Sunrise is a silent film that was released at the end of the silent era when artistic film technique had reached its peak. It won the first and only Oscar for “Unique and Artistic Production” and that’s a good description of the movie. The story, which seems like it should be unbearably sappy – a woman from the city tempts a farmer away from his wife, he tries to murder the wife, but they rediscover their love for each other – is rendered in such surprisingly interesting visuals that it all works somehow. The story doesn’t say much in itself, except for early 20 th century ideals about how virtuous women should be meek and forgiving, sexual women are dangerous and conniving, and men will do anything for either type of woman (and that women fit into those types). But the movie uses its visuals as more than then-modern showcases of special effects and camerawork. The techniques fit to tell a simple and pure story of love and marriage and it all fits together. The ending is also genuinely powerful.


#81 – Spartacus (1960) – Stanley Kubrick


Spartacus raises a loyal army of slaves and leads a rebellion against the Roman Empire, solely on the strength of his integrity and his cleft chin. The two together – the good character and the rigid masculinity – combine in Spartacus to form a noble manliness. A real man, as shown by Spartacus and the dedicated army he inspired, is equal parts hard and soft, and knows when to use each.

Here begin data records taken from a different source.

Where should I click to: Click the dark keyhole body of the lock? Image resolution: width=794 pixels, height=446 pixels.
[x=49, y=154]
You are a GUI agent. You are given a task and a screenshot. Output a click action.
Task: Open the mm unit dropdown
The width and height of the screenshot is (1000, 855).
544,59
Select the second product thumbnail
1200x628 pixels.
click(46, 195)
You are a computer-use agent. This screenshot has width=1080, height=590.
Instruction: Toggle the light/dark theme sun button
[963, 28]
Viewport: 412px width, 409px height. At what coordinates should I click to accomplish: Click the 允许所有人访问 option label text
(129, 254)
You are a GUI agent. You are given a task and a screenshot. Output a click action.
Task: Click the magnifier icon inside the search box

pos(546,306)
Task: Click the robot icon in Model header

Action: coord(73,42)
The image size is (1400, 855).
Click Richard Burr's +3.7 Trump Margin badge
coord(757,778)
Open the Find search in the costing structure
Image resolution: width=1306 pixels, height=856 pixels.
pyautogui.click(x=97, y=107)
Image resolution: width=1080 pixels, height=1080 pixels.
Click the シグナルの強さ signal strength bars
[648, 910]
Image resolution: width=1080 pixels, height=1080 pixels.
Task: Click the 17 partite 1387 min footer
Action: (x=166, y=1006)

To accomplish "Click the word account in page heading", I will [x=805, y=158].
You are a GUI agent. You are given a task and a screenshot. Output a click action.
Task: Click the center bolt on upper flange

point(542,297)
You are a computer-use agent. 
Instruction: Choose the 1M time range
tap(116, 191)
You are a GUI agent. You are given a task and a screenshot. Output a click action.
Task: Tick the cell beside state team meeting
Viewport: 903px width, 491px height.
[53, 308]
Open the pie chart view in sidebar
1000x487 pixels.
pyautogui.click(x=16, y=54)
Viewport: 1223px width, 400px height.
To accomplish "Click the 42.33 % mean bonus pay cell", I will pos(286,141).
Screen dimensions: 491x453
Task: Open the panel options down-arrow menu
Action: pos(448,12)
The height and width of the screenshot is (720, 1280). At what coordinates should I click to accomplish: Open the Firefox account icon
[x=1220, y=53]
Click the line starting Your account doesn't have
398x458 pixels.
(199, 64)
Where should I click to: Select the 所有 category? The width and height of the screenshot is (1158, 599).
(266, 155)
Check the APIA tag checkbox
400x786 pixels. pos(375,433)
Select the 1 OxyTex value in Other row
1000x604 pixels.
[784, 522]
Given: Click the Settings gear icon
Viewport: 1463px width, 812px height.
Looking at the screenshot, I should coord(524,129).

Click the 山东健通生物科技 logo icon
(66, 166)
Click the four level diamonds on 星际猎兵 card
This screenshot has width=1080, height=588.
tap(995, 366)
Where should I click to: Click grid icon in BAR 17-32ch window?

Spartacus is one of the great characters of film, and Spartacus is the best epic I have ever seen.


#80 – The Apartment


If Spartacus was the right amount of hard and soft, “Buddy Boy” C.C. Baxter is only soft. He allows himself to get taken advantage of by men more powerful than he is, lending out the key to his apartment so his superiors can use it for illicit rendezvous with women who aren’t their wives. He is walked all over, over and over, until one day finally… Well, I’m not sure the day really comes.


#79 – The Wild Bunch


“If they move, kill ‘em,” William Holden tells his gang at the beginning, but the instruction seems to apply throughout the whole movie. Because a lot of people move. The “Wild Bunch Ending” became a screenwriting term, referring to the chaotic bloodbath that seems destined to come where lawlessness lives. Peckinpaw shows the senselessness and inevitability of violence, shot with disorienting cuts and zooms and a soundtrack of gunshots and the screams of the dying. Trains and cars are starting to arrive in the west and it signals the death of a way of life that was rough and pointless. Death to death and more death.


#78 – Modern Times (1936)



When the worker is literally a cog in a machine, the worker has no rights. Charlie Chaplin was accused of being a communist and a socialist (and eventually condemned for it?). Whatever he was, he had sympathy for the workers, the people at the bottom of the food chain, the scraps at the bottom of the barrel, the bottom rung of the ladder. His character gets swept up into union protests and labour rights disputes, he works on an assembly line, and ends up in jail for reasons unclear. The system seems to grind and grind: as long as there is production it doesn’t matter how it’s produced, or even what it is producing. Modern Times is a satire and a cutting critique, as it gently points out and calls out the absurdity of the modern state and its systems, and it does it without saying a word.